#### Extracted records ####

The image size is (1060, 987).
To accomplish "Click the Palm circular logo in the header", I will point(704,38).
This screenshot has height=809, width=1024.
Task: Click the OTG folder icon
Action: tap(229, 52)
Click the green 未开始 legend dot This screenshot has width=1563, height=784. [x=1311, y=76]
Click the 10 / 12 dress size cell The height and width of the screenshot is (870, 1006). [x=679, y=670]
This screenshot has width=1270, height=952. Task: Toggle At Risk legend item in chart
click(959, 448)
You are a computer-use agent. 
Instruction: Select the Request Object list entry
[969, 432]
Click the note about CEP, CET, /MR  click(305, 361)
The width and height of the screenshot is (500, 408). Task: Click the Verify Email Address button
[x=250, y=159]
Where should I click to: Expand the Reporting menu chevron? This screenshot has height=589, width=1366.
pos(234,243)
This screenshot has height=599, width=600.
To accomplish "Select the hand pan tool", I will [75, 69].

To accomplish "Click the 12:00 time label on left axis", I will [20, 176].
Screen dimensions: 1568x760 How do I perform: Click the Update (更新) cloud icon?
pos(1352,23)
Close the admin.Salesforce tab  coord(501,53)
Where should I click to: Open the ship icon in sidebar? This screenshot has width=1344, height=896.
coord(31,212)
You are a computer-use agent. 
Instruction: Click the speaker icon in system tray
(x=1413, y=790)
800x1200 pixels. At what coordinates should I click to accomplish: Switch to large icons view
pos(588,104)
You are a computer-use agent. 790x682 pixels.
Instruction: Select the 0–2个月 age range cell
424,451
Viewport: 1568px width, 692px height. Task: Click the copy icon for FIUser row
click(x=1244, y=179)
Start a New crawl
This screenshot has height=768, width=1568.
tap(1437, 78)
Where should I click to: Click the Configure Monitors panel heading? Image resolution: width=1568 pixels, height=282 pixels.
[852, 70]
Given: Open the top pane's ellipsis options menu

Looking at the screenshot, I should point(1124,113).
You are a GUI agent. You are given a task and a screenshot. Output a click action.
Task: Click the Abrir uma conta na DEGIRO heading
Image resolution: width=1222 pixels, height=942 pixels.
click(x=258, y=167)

####

• Given task: Starting at the line of the data above that contains "You are a GUI" and continuing to the end of the data, set those lines out as a numbered list, skipping any blank lines.

• Problem solution:
1. You are a GUI agent. You are given a task and a screenshot. Output a click action.
2. Task: Click the Abrir uma conta na DEGIRO heading
3. Image resolution: width=1222 pixels, height=942 pixels.
4. click(x=258, y=167)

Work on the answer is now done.